So Lloyd scooped up his papers and headed for the exits, per his custom, at the final TV timeout. With just under four minutes left, Arizona’s Parker Jackson-Cartwright made two free throws for a 69-61 Wildcat lead, and now it was going to be what had seemed pre-ordained, a matchup of No. 1-seeded Gonzaga against No. 2 Arizona.
“We’d been on a collision course since December,” Lloyd said, referring to Arizona. “They’d literally watched every one of our games.”
So Lloyd made his way out of the arena. He likes to beat the crowd, hustle back to the hotel and settle in for a long night of preparation. But in the car, the play-by-play on the radio was saying different about a Gonzaga-Arizona game. Here came Xavier, the 11th seed, winning 73-71 with a stirring run down the stretch, flipping Lloyd’s mindset.
It would be a different challenge, but one for which Lloyd staunchly believed the Zags were ready. He had recently watched games involving heavyweights -- “Kansas and Duke,” he recalled. “I’m saying, ‘We’re better than they are.’ I knew we had the horses.”

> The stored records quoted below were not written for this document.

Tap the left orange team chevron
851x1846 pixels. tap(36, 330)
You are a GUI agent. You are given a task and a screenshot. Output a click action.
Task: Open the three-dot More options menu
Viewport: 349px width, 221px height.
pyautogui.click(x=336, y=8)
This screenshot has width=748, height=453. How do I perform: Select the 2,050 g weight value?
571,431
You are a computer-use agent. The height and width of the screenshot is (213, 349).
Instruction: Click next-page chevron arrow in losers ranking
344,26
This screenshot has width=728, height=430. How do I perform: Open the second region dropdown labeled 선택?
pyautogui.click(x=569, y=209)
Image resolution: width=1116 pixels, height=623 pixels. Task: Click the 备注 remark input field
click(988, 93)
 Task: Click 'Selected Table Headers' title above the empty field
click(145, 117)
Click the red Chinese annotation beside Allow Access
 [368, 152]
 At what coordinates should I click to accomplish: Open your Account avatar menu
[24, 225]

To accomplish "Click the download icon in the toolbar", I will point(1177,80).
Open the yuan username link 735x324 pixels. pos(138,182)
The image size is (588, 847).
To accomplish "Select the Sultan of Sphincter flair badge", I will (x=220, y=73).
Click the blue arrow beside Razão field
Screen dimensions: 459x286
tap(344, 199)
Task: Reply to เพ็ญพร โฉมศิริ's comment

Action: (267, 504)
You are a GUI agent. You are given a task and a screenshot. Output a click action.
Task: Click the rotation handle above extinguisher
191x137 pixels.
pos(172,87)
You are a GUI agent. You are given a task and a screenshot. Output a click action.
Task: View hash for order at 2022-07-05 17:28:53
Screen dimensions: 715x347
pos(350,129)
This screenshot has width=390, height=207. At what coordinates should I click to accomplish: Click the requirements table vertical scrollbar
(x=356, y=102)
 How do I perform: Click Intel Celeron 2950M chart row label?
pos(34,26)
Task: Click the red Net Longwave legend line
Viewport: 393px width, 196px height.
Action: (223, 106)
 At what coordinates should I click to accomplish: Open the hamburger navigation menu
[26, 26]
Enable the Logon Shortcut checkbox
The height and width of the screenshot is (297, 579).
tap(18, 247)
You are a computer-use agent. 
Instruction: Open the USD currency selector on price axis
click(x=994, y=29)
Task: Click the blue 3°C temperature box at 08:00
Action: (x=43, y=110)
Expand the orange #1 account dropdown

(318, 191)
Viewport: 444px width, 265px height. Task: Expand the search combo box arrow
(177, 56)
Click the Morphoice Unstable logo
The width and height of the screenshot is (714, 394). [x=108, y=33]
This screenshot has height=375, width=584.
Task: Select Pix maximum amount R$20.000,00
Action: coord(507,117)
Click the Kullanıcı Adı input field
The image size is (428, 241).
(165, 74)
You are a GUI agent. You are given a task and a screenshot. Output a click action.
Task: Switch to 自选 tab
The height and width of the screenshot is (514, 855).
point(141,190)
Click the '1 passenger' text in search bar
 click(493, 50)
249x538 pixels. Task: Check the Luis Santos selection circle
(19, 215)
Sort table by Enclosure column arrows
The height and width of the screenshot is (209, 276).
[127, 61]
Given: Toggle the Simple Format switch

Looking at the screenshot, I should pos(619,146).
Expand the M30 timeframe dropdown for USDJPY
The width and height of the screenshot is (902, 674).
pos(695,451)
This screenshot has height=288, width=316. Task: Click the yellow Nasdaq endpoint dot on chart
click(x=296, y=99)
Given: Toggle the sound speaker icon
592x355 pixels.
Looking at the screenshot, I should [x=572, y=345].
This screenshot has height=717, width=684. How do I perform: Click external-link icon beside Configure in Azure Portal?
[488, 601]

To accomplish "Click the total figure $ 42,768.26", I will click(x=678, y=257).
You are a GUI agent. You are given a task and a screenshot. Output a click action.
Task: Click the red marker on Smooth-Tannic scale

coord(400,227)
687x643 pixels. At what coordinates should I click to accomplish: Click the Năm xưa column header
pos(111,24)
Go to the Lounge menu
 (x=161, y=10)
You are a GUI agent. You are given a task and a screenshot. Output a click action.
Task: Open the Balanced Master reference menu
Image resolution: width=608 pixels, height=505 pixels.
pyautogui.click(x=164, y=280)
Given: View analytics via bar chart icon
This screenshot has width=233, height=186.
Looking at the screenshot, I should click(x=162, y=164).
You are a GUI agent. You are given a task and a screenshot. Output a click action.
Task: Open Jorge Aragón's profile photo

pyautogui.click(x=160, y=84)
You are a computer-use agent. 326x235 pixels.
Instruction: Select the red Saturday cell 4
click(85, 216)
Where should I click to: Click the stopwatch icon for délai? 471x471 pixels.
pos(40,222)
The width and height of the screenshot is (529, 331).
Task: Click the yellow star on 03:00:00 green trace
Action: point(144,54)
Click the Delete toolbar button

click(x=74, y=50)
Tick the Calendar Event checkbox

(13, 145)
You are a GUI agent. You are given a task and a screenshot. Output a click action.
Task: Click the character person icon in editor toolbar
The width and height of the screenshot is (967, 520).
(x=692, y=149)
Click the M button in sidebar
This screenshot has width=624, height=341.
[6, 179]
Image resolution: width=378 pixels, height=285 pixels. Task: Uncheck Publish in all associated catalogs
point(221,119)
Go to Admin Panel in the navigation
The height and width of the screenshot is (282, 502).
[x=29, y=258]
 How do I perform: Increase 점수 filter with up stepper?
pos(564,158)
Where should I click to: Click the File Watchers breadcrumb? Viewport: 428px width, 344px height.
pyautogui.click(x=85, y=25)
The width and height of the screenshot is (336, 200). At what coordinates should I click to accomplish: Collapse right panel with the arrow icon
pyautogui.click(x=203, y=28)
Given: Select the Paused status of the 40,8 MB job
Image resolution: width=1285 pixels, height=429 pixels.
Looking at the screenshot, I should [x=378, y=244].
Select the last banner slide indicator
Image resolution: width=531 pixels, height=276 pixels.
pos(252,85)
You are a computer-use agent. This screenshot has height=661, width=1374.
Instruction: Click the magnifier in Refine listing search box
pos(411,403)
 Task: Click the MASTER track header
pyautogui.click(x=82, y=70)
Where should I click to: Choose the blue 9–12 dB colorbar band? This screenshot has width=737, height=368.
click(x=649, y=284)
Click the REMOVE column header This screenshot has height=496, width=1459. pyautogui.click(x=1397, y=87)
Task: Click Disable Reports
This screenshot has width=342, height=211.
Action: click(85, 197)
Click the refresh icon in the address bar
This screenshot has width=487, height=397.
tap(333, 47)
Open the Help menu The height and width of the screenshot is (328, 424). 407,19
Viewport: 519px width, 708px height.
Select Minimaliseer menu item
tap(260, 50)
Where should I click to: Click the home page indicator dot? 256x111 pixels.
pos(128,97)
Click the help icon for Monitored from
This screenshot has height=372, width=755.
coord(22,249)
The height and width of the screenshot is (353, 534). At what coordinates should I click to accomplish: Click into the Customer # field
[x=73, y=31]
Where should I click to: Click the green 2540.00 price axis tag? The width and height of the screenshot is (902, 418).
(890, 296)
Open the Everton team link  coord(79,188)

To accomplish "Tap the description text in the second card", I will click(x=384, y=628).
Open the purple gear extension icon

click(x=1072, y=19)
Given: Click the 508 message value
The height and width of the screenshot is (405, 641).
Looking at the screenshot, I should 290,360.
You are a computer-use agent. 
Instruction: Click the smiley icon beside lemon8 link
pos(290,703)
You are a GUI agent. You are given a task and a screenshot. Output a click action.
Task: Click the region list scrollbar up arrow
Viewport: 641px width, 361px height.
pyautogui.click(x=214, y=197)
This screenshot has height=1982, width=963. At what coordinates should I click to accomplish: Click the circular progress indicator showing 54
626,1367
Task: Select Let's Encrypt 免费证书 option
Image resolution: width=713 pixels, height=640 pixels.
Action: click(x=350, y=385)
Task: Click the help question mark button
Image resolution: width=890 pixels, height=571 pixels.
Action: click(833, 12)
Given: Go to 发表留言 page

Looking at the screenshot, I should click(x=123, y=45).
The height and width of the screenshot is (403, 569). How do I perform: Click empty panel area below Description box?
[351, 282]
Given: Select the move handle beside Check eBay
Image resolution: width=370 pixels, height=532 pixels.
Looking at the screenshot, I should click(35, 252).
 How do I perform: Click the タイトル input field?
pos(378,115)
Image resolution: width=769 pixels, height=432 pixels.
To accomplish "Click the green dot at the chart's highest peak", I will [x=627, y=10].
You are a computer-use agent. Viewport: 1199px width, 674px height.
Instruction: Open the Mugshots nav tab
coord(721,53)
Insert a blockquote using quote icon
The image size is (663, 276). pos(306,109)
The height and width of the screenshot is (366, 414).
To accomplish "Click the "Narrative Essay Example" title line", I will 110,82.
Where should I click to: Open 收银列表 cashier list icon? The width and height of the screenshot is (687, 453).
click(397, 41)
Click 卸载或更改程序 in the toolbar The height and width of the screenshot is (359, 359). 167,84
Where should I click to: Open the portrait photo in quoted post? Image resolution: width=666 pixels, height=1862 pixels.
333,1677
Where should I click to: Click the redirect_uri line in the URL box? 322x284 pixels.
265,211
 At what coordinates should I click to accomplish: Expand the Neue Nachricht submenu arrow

As surprised as he was about Arizona, then, Lloyd was saying to himself, “Good for Xavier. But they’re gonna get their ass kicked in two days.”
That came to pass on a late-March Saturday, as the Zags crashed their first Final Four, 83-59. As he remembered Thursday night at a Gonzaga tip-off preview in Seattle that day and the week that followed, Lloyd briefly got emotional. I’d never seen him like that.
“You do things a certain way, you put your life’s work into something, you do it the right way,” Lloyd postulated. “You come up short a few times, and you wonder, ‘Is it not meant to be?’ “
But it was, and Thursday night in Phoenix, there was the gala Gonzaga put together, bringing back former players and coaches.
“Those guys would have wanted to do it themselves (make the Final Four), but they were so happy,” said Lloyd. “It was truly, truly special.”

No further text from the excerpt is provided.